On Thursday night, KRON4 takes an in-depth look at which Bay Area locations are seeing the largest amount of pot sales and which are still taking their time in rolling out the legislation.
While some cannabis dispensaries in Oakland and San Francisco allow customers to toke up, there are many places in the Bay Area still without shops that sell what’s now legal in the state to consume. That’s because Proposition 64 approved last November allowed for each city and county to put their own rules in place–and that is making for a slow rollout of the new law in some spots.
“Writing a thoughtful and careful ordinance that really explains what a jurisdiction wants to do does take some time,” Napa County Deputy Executive Officer Molly Rattigan said.
According to the California Tax and Fee Administration, there’ve been 250 million taxable transactions in the nine-county Bay Area during the first six months that recreational weed became legal.
The local top seller of pot is San Francisco, which had $83 million in cannabis sales, while the County of Napa has not had a single taxable pot transaction.
That might change next year.

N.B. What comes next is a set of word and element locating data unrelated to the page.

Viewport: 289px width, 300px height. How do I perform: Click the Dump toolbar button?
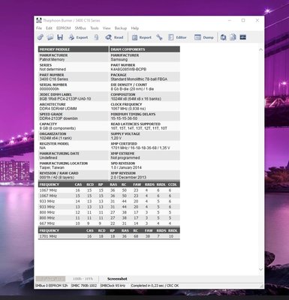tap(204, 38)
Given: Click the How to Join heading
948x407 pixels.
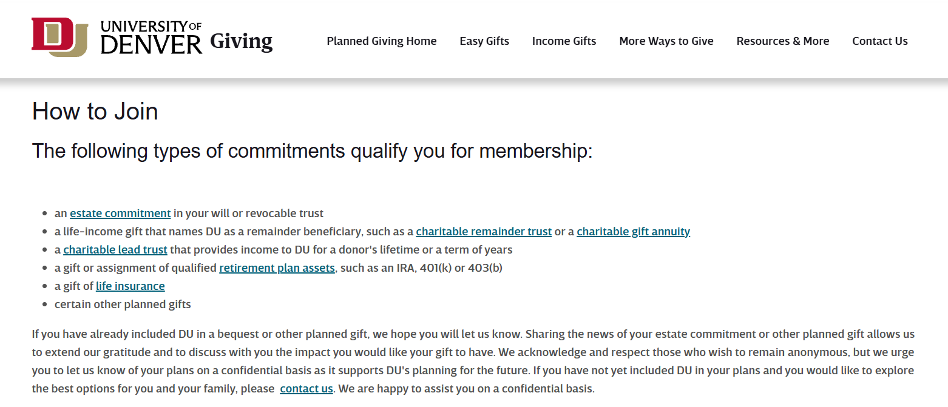Looking at the screenshot, I should pos(95,112).
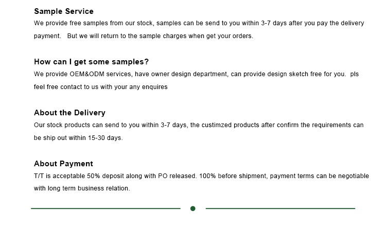Image resolution: width=386 pixels, height=227 pixels.
Task: Click the "How can I get some samples?" heading
Action: (91, 62)
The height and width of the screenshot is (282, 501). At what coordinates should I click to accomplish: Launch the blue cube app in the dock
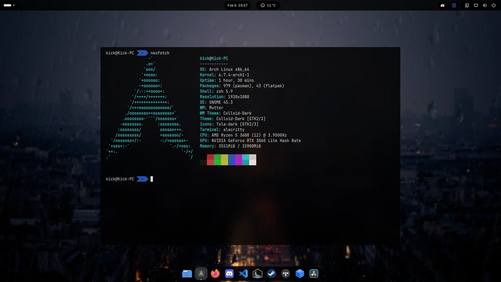[x=299, y=274]
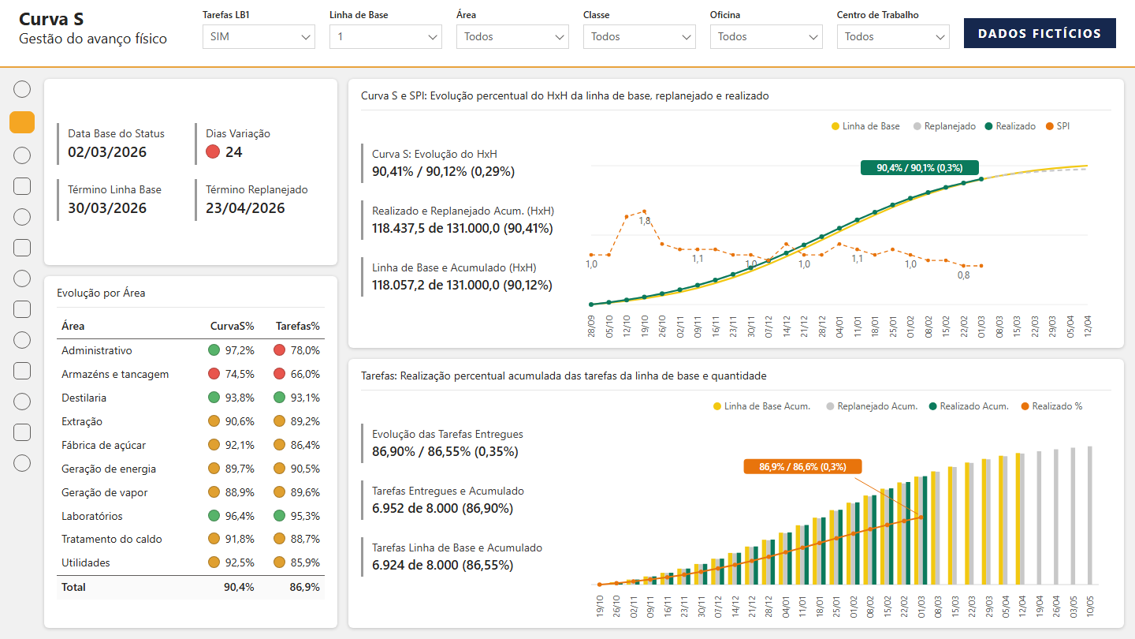Click the green CurvaS% indicator for Laboratórios
1135x639 pixels.
point(214,516)
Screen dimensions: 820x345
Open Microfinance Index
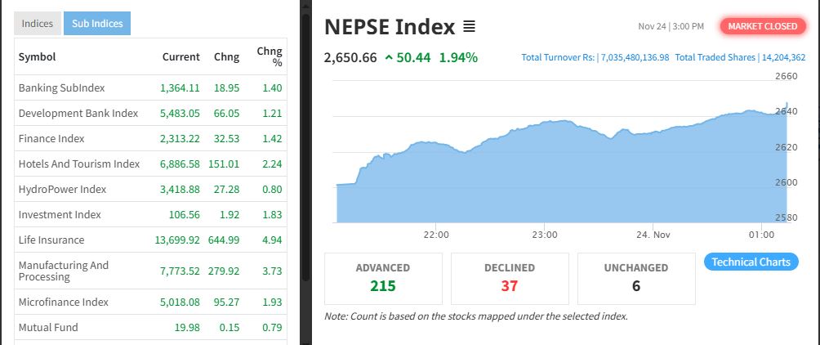click(64, 302)
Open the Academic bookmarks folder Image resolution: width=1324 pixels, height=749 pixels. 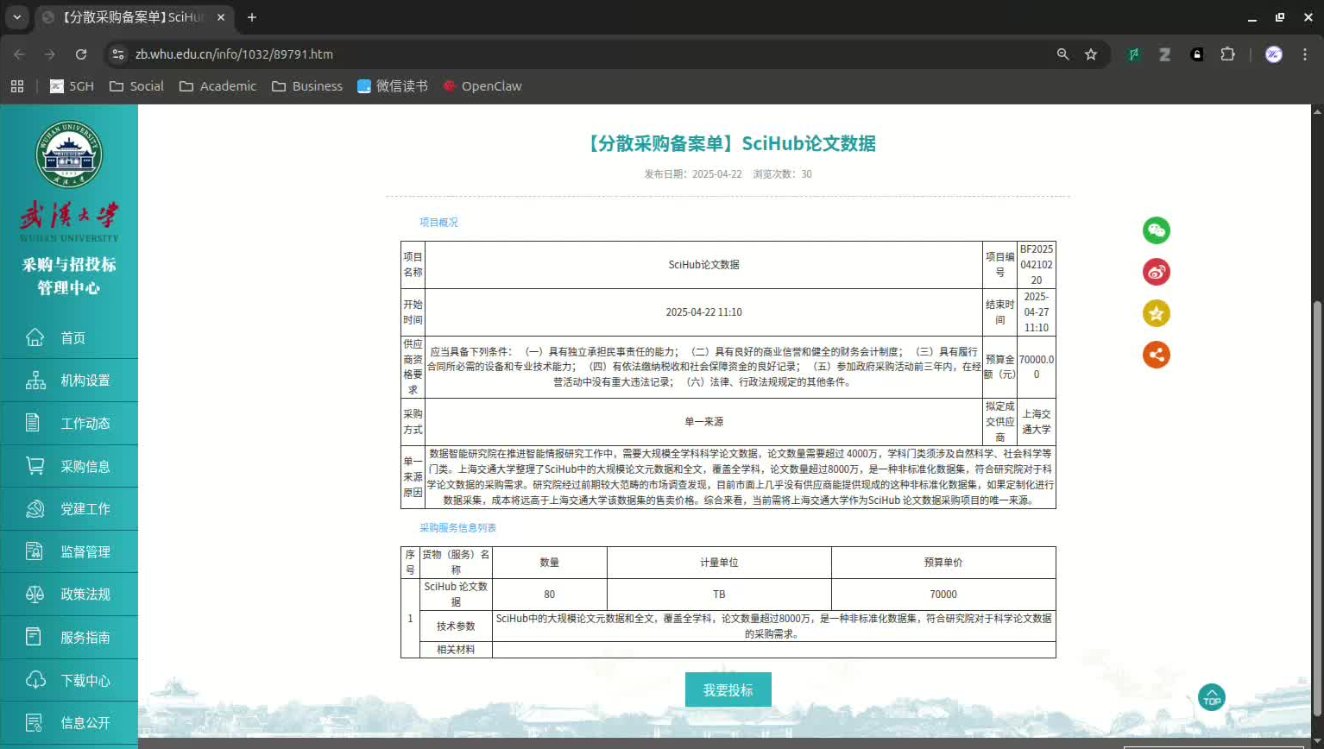[x=218, y=86]
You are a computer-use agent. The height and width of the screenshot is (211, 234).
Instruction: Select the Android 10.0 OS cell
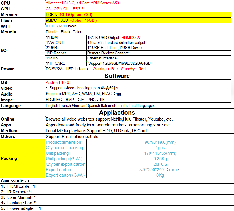click(57, 82)
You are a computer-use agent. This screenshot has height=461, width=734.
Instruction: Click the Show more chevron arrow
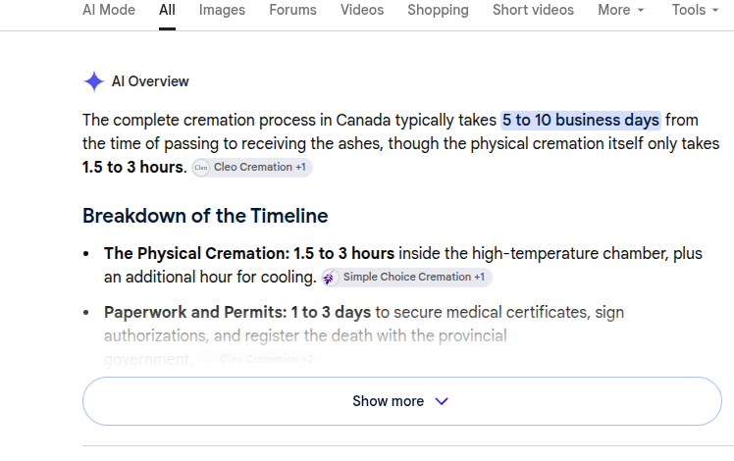click(442, 401)
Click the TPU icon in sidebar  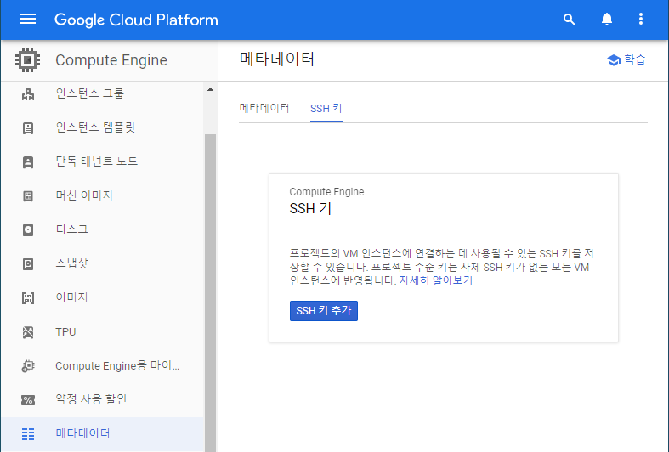tap(28, 331)
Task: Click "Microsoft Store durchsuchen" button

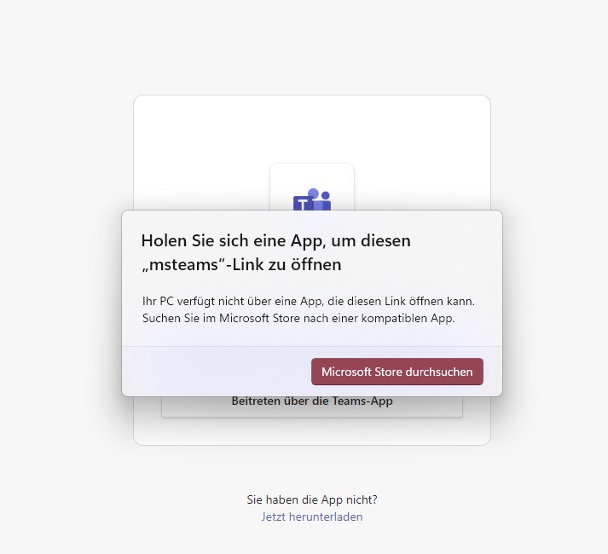Action: pos(397,372)
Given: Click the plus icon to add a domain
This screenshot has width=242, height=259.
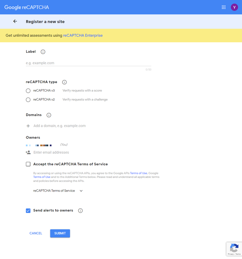Looking at the screenshot, I should (x=28, y=126).
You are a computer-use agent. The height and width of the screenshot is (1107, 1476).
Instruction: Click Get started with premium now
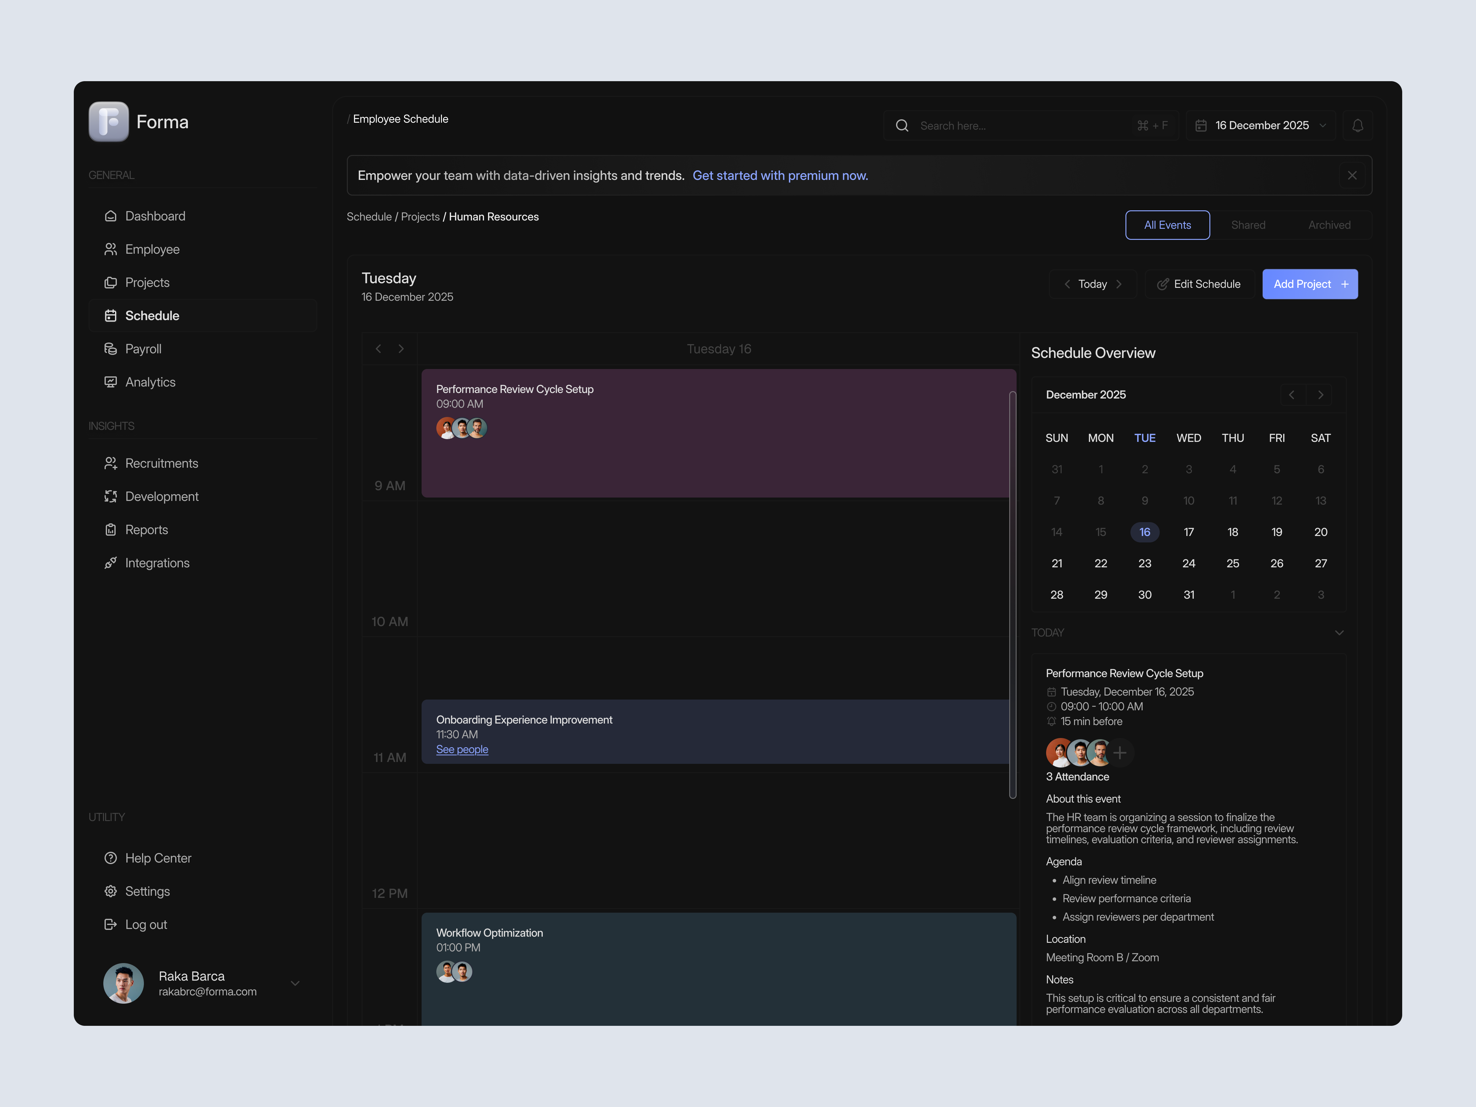click(x=781, y=175)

Since the Napa is in the process of allowing medicinal dispensaries in town, and American Canyon plans to issue a limited number of permits for commercial businesses like grow houses in their industrial area.
And while the county allows for pot delivery and for people to grow their own, the ban on commercial cannabis businesses put in place right after Prop 64 became law remains in effect.
Not only that, later this month, the board of supervisors will consider extending that ban another year.
The county spokesperson says commercial cannabis is just not something they want to rush into, especially since Napa is already a popular tourist destination because of another crop.
“Napa County is known as a world-renowned wine industry,” Rattigan said. “We do wine really well, just like Silicon Valley does software manufacturing really well. Pittsburgh does steel really well. We don’t know where cannabis fits in yet to the greater scheme of Napa County, and we just need some time to figure out what that looks like for us.”
“And can you plant cannabis next to wine grapes and the chemicals that you would use on cannabis how…they affect wine grapes and so these are questions that need to be answered,” Napa County Farm Bureau CEO Ryan Klobas said
Klobas says they’ve been approached by grape growers interested in growing cannabis, but they have yet to take a stand on the matter.
“This is a field that’s very new and finding experts that can give you definitive answers about this is difficult, and that’s why we’ve taken our time and going through a process that really allows us to study the issue and really determine is there going to be a problem? (Can) you grow cannabis next to wine grapes at all?” Klobas said.
Benicia, in nearby Solano County, recently rolled back their ban on commercial pot.
Several dispensaries are vying to be one of two permitted in the town of 28,000 people, in areas away from their quaint downtown.
But there is no limit on the number of cannabis cultivators, manufacturers, distributors, or testing facilities that will be allowed in their industrial section.
“We know there’s a black market for cannabis anyway, and if we wanted to try to get ahead of it, one of the things to do was to regulate it and be very scrupulous in who we invited in and allowed in and so we are in that process now,” Benicia Vice Mayor Steve Young said.
The vice mayor says voters will decide this November whether or not to allow the city council to tax those businesses using the money generated to help pay for services like police and fire departments and libraries.
If Measure E passes, the city council will decide in late November just how high to set that tax rate to help them raise the funds they need but not so steep to discourage those cannabis businesses from moving in.